■ 演習課題 ■
以下のデータのうち、「Viewport: 916px width, 515px」を含む行から始まり「tap(327, 113)」を含む行で終わる部分を、両端の行も含めて、1行につき1つの文字列とするJSONリストに書き換えてください。空行は除き、画像は回答に含めないでください。

画面グラウンディングの例
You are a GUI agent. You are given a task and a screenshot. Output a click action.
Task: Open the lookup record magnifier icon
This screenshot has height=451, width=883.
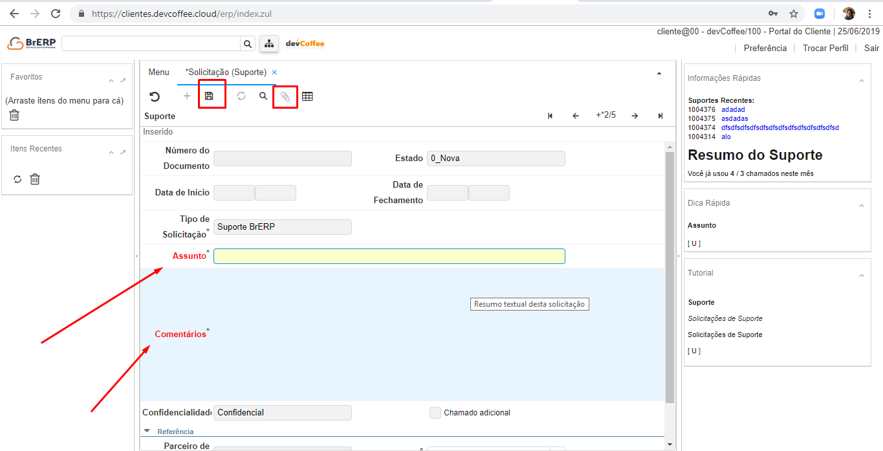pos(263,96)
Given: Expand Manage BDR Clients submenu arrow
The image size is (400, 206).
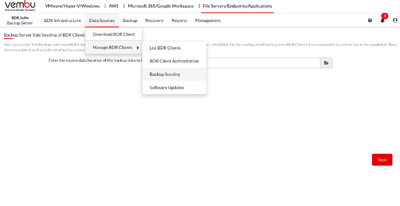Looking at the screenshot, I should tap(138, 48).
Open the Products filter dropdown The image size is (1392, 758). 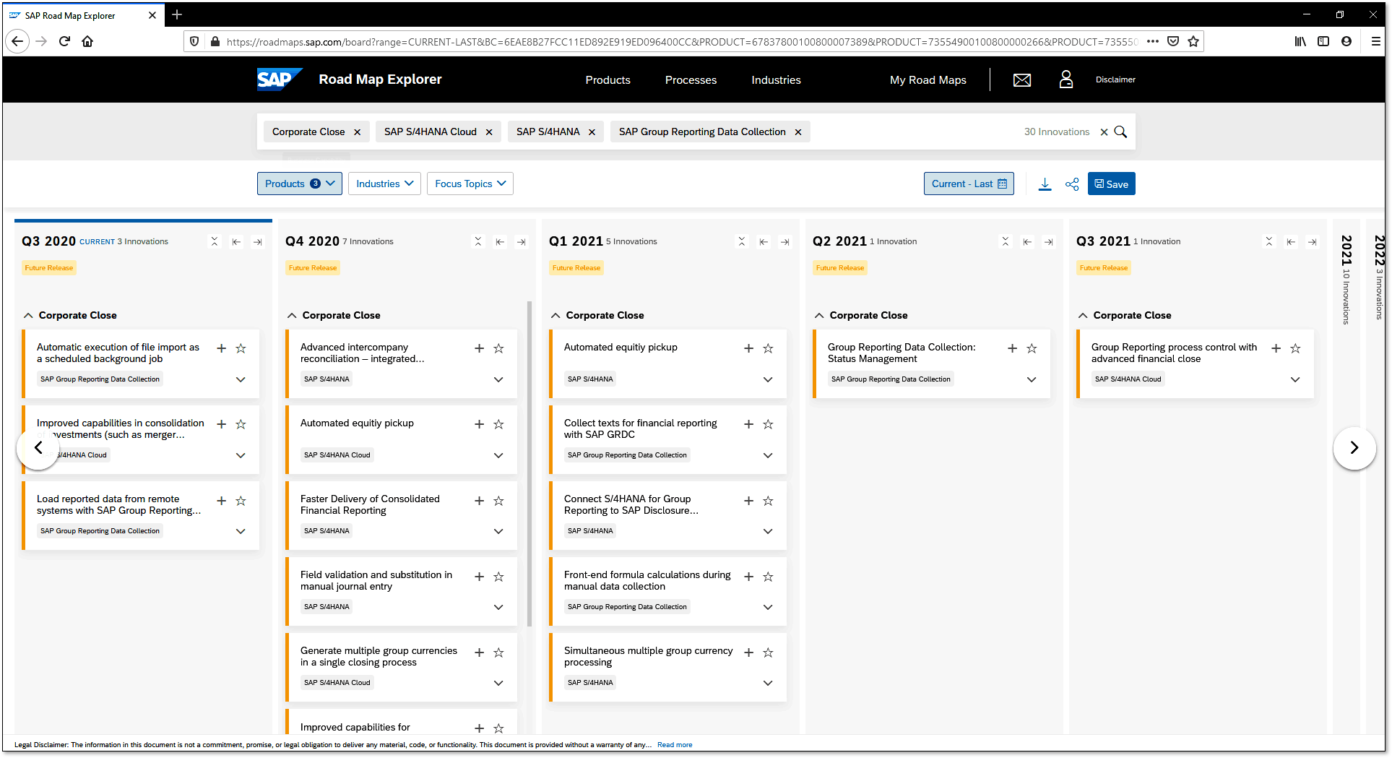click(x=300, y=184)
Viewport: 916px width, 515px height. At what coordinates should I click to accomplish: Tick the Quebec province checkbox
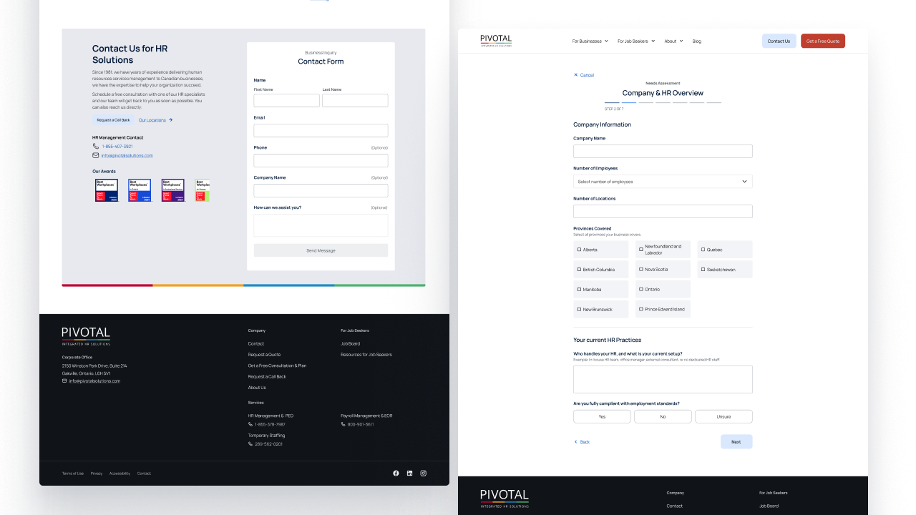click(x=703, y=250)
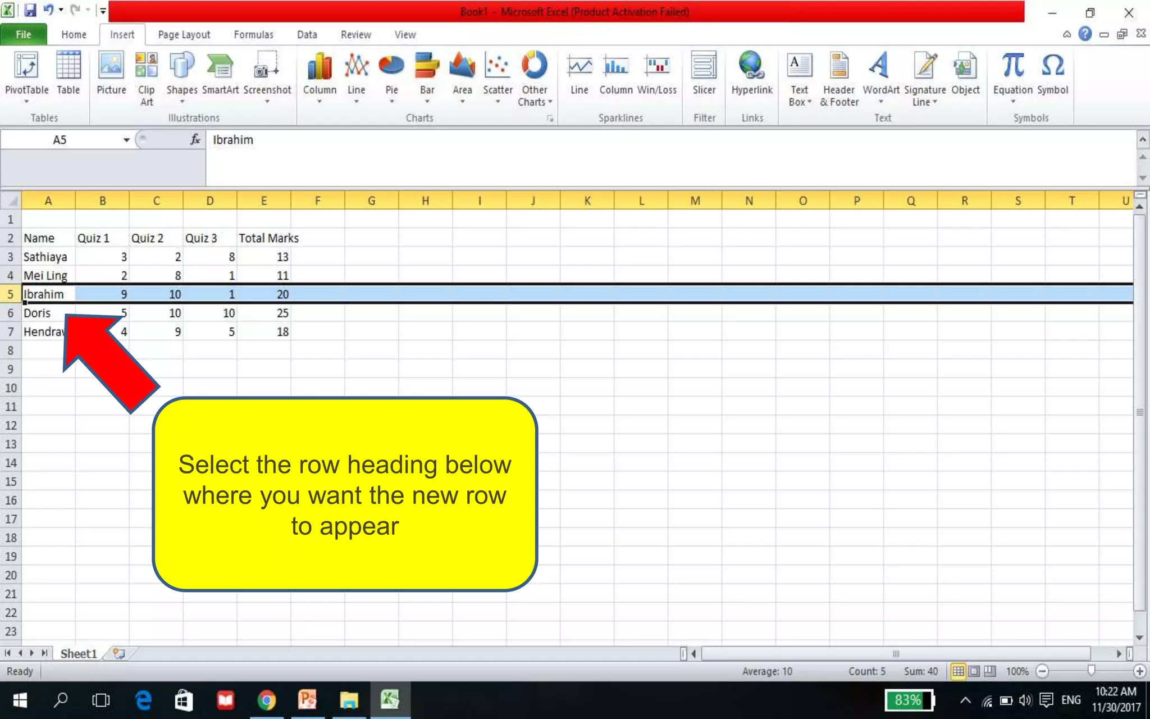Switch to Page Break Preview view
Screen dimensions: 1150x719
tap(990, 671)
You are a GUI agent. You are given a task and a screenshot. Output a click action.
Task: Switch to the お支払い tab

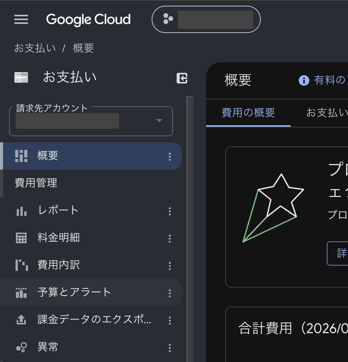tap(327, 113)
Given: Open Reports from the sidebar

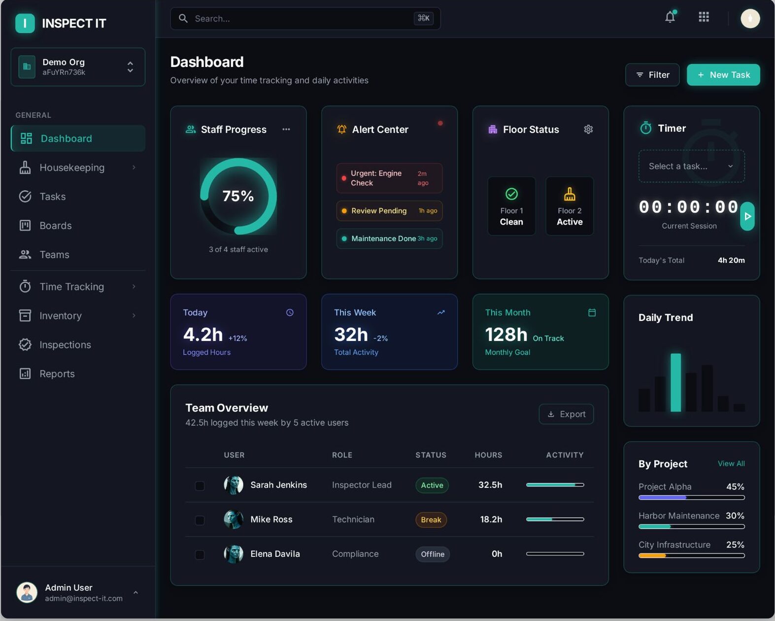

■ 最終結果 ■
[
  "Viewport: 916px width, 515px height. At what coordinates should I click to accomplish: Tick the Quebec province checkbox",
  "click(x=703, y=250)",
  "Switch to Page Break Preview view",
  "Screen dimensions: 1150x719",
  "tap(990, 671)",
  "You are a GUI agent. You are given a task and a screenshot. Output a click action.",
  "Task: Switch to the お支払い tab",
  "tap(327, 113)"
]